Twice-Born World: Stories of Lithuania

New title by Wendell Mayo captures the soul of Lithuania

Twice-Born World: Stories of Lithuania by Wendell Mayo

Twice-Born World: Stories of Lithuania

Wendell Mayo

ISBN:9790809865052-0-6

6 x 9; 98 pages; $18.50

available now




 

About the Author

Wendell Mayo was a native of Corpus Christi, Texas. He authored six collections of short stories, recently, What Is Said About Elephants with Unsolicited Press in 2020.

His other collections are Survival House with SFASU Press; The Cucumber King of Kėdainiai, winner of the Subito Press Award for Innovative Fiction; Centaur of the North (Arte Público Press), winner of the Aztlán Prize; B. Horror and Other Stories (Livingston Press); and a novel-in-stories, In Lithuanian Wood (White Pine Press), which appeared in Lithuanian translation as Vilko Valanda [Engl: Hour of the Wolf] with Mintis Press in Vilnius.

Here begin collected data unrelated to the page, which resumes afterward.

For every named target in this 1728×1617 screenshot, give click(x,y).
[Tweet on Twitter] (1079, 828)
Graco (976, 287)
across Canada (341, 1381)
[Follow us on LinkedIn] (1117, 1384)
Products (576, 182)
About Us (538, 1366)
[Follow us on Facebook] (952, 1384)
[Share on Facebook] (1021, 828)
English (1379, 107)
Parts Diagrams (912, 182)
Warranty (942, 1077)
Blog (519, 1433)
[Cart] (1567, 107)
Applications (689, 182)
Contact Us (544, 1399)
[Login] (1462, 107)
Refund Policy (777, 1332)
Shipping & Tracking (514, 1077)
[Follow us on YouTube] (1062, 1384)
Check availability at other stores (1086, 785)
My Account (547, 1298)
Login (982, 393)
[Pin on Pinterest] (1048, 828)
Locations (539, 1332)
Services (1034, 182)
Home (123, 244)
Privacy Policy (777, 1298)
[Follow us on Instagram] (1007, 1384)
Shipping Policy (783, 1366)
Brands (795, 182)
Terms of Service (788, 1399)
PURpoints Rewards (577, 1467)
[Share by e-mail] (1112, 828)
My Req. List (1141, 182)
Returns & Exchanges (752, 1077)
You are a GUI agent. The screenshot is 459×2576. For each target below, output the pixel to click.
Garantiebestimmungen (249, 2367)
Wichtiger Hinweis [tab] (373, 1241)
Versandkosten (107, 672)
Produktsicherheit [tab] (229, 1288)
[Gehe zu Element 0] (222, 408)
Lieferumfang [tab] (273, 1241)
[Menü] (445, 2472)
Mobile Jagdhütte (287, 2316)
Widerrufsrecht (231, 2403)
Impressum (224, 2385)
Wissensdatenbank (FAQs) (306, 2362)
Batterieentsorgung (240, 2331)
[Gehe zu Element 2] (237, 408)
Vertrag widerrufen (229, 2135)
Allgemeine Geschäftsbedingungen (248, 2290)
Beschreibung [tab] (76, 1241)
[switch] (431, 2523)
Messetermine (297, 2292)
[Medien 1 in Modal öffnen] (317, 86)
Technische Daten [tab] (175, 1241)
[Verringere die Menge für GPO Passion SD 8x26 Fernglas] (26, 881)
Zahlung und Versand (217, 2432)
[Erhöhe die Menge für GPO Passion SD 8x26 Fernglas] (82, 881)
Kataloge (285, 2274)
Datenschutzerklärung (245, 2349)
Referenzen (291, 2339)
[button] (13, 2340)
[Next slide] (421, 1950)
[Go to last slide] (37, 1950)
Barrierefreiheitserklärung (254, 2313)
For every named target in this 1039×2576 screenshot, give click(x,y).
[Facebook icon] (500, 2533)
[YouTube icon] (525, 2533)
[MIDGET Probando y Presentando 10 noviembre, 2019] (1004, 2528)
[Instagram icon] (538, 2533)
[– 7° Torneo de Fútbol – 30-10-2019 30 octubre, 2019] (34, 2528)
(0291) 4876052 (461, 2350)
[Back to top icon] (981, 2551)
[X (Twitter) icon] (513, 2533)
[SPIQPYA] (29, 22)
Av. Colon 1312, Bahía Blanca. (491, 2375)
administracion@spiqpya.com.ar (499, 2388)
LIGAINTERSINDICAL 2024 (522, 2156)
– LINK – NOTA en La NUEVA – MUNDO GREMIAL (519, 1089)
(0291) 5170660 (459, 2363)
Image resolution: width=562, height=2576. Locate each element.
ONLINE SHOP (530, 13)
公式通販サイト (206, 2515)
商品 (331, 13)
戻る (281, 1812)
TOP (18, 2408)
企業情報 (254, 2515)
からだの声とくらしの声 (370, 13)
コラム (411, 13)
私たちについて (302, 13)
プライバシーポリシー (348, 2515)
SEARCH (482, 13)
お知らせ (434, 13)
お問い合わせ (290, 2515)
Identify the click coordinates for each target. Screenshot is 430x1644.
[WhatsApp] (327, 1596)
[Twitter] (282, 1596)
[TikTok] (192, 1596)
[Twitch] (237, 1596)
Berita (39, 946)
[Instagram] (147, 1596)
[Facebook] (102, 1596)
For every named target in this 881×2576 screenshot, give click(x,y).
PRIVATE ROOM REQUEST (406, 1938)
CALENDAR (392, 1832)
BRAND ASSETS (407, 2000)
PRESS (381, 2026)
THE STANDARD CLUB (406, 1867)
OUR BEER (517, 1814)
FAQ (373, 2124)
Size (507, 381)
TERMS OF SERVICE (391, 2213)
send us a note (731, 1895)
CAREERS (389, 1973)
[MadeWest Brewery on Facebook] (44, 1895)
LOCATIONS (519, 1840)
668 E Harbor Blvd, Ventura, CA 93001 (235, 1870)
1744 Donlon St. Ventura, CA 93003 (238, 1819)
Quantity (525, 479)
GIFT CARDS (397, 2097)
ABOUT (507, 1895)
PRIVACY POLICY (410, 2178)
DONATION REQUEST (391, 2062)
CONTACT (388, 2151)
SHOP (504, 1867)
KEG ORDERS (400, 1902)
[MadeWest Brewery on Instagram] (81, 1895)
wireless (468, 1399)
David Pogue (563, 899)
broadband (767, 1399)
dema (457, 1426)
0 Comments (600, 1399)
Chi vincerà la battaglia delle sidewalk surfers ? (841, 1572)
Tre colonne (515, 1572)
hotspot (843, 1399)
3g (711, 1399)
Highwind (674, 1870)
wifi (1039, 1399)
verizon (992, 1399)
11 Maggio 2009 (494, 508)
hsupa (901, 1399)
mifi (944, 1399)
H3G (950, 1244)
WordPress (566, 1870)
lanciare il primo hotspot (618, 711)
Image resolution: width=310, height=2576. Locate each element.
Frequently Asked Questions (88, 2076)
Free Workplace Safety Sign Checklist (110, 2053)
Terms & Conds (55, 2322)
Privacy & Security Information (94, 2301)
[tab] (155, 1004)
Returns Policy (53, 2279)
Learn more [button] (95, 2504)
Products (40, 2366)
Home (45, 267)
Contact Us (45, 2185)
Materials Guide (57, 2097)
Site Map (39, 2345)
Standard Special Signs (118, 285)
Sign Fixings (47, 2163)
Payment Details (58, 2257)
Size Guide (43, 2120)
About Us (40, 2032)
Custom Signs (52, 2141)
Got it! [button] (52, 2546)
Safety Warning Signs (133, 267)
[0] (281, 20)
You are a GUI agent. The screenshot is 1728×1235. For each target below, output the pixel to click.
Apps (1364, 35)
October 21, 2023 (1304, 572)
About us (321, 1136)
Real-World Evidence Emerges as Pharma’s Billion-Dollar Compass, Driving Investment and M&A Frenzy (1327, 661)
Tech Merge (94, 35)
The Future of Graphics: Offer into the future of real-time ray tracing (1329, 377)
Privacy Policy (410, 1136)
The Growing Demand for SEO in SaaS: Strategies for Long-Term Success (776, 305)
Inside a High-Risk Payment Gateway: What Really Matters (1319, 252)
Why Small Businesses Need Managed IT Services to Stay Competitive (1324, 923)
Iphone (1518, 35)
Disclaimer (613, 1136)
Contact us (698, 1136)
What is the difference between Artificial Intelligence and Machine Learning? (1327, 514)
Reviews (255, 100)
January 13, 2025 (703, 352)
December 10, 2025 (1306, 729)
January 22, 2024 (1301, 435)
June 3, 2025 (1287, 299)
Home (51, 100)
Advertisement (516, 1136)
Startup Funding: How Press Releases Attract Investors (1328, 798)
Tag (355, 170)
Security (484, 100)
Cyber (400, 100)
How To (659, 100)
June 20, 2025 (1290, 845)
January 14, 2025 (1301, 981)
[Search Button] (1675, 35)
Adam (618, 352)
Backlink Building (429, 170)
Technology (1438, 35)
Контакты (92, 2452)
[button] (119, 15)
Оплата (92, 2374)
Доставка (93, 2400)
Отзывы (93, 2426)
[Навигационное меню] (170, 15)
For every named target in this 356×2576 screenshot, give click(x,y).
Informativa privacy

Over one-hundred of his short stories have appeared widely in magazines and anthologies, including Yale Review, Harvard Review, Manoa, Missouri Review, Boulevard, New Letters, Threepenny Review, Indiana Review, and Chicago Review. He received the National Endowment for the Arts Creative Writing Fellowship, a Fulbright to Lithuania (Vilnius University), two Individual Excellence Awards from the Ohio Arts Council, and a Master Fellowship from the Indiana Arts Commission. He taught fiction writing in the MFA/BFA programs at Bowling Green State University for over twenty years.

 

Endorsements from the back cover

Wendell Mayo captures the fractured, mournful soul of modern Lithuania like no other writer. In his new book, Twice-Born World: Stories of Lithuania , he resurrects themes from In Lithuanian Wood  and The Cucumber King of Kėdainiai : grief, loneliness, the impossibility of communication, the inexplicability of desire. In this volume, the themes are even more sharply delineated, with desire playing a more prominent role. Mayo’s characters, like Lithuania herself, long to connect to a more youthful, hopeful version of the past. As always, Mayo masterfully combines elements of the absurd with deeply poetic language. Every story in Twice-Born World  is a gem. I couldn’t put this book down.

—Daiva Markelis, author of White Field, Black Sheep: A Lithuanian-American Life

 

Twice-Born World  transports readers to a Baltic sphere of post-Soviet nostalgia and struggle, of boozy, clumsy, and erotic East-West encounters, of overheard park-bench conversations, and of knee-capped Lenin statues. In this clear-eyed yet hope-filled collection, Wendell Mayo welcomes us to his Lithuania: a topsy-turvy place of rainfall, blue skies, everyday poetry, sinking despair, and limitless possibility.

—Julija Šukys, author of Siberian Exile: Blood, War, and a Granddaughter’s Reckoning

 

In Twice-Born World , Wendell Mayo manages the seemingly impossible—to make his stories both steeped in post-Soviet Lithuanian sensibilities while also making them feel universal. These are characters in the midst of transition, characters who frequently tell stories that mesmerize, as if stories might make sense of this beguiling new world. The effect is startling as Mayo seamlessly slides through space and time and perspective, offering subtle commentary on the geopolitics of the 1980s, all of which feels particularly acute in 2018. A necessary companion to Mayo’s In Lithuanian Wood , and a stunning collection by a master of the short story.

—Brad Felver, author of The Dogs of Detroit

 

Wendell Mayo’s heart-wrenching new collection about contemporary Lithuania proves yet again that he is one of the living masters of the short story form. Mayo employs a dazzling array of voices, creates a host of unforgettable characters, both Lithuanian and American, and keeps at his ready a sympathetic and encyclopedic knowledge of Lithuanian history; in the process, he weaves tenacious tales about men and women snared by political circumstances, but even more so by the unruly instincts of their own hearts. Yet finally, miraculously, in the end, every story in the book manages to be about the act of storytelling itself: its magic, its elusiveness, and its biological power. Mayo has never written so convincingly and so well.